Brontekst:
::::

COLUMN - Na de doodse stilte van GroenLinks de afgelopen week over het voor de zoveelste keer geschonden demonstratierecht of de nauwgezette achtervolging door extreemrechts van Zwarte Piet-protesteerders, krijg ik redelijk mijn bekomst van de partij die zolang de mijne was.
Waar Klaver dezer dagen wel druk mee was: hengelen naar het ‘gewone’ volk. ‘Als het alleen maar gaat over identiteit, migratie en andere sociaal-culturele thema’s, wint rechts. Wij willen vanaf nu de nadruk leggen op geld, werk en de macht van het bedrijfsleven,’ zei hij, en kondigde een ‘kantinetoernee langs fabrieken, voetbalclubs en schaftketens’ aan. O hemel, GroenLinks gaat de strijd met de SP aan, compleet met nauw verholen mannelijkheidsideologie. (De werksters in de thuiszorg en de schoonmaak beschikken zelden over kantines.)
Kies je opponenten met wijsheid, Klaver.
Ik vrees dat wanneer GroenLinks het níet over migratie heeft, dat terrein helemaal in handen valt van rechts en extreemrechts: dat zou een doodenge ontwikkeling zijn. Los daarvan: waarom is ‘identiteit’ ineens zo in het verdomhoekje gekomen bij GroenLinks?
Van een term als diversiteit word ik persoonlijk ook niet vrolijk. Die is me te cosmetisch: hup, een vrouw erbij, en iemand met wat meer kleur, en klaar ben je, zelfs al heb je verder nog geen sikkepit in je beleid veranderd. Ook ‘identiteitspolitiek’ vind ik een gemankeerde term. Het zijn immers niet de vrouwen, de migranten, de homoseksuele, de transseksuele of zwarte mensen die zichzelf uit eigen beweging zo benoemden: zij, wij, zijn door anderen in die hokjes geduwd. En we krijgen straf als we daaruit willen breken.

::::

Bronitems
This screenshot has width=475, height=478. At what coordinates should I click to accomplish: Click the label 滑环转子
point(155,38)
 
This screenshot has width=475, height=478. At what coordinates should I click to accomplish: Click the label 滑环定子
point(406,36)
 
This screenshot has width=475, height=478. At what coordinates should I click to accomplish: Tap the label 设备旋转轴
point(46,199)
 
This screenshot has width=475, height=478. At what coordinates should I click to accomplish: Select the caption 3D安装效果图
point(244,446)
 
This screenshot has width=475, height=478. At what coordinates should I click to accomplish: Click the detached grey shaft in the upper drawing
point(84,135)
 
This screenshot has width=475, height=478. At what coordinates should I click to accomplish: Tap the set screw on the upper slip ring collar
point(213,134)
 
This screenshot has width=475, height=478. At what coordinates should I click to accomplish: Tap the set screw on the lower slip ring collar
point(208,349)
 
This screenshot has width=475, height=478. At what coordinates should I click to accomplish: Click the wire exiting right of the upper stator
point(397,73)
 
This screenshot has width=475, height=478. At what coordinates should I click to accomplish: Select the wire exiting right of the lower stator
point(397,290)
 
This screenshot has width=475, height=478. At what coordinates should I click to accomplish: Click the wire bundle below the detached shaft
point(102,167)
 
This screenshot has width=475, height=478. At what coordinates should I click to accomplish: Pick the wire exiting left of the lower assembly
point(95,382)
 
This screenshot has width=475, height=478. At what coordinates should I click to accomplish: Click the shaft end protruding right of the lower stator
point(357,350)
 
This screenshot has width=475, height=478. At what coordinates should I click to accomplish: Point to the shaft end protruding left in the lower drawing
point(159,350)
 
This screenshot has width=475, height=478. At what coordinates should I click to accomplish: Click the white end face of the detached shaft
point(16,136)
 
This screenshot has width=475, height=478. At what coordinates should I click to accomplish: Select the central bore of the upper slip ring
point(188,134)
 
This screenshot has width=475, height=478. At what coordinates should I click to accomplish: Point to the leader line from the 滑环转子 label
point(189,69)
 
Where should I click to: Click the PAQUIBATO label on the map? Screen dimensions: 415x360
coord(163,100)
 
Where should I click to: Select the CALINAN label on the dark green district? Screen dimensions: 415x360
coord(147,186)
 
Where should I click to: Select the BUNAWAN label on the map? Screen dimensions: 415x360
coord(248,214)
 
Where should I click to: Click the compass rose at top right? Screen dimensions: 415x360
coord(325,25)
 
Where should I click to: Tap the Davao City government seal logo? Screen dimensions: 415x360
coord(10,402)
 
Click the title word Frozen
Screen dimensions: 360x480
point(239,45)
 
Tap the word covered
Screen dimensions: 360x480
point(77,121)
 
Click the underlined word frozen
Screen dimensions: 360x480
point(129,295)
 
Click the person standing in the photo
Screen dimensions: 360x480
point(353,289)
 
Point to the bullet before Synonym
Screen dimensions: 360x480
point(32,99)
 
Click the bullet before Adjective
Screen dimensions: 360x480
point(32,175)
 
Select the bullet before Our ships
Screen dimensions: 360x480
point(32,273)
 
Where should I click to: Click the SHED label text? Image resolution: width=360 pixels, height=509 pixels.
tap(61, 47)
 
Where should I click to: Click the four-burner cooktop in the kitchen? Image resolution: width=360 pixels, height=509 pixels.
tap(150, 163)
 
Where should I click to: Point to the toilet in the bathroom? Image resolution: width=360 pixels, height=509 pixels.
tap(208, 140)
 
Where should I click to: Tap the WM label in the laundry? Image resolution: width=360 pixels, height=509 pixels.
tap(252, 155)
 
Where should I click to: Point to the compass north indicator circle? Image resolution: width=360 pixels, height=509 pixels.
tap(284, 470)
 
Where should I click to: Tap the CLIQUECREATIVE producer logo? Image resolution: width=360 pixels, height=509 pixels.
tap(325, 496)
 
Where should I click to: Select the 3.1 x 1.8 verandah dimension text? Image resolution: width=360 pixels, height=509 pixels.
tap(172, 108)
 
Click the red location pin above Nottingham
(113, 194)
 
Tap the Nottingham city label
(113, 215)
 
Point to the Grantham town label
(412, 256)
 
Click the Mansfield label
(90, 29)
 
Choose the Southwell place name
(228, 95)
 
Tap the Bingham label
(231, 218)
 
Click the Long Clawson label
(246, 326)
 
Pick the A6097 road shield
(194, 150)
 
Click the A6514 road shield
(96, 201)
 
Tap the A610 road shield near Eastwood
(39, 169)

::::

Kopieer letterlijk het stuk uit de column over GroenLinks dat begint met de woorden "Kies je opponenten" en eindigt met "gekomen bij GroenLinks?".

Antwoord:
Kies je opponenten met wijsheid, Klaver.
Ik vrees dat wanneer GroenLinks het níet over migratie heeft, dat terrein helemaal in handen valt van rechts en extreemrechts: dat zou een doodenge ontwikkeling zijn. Los daarvan: waarom is ‘identiteit’ ineens zo in het verdomhoekje gekomen bij GroenLinks?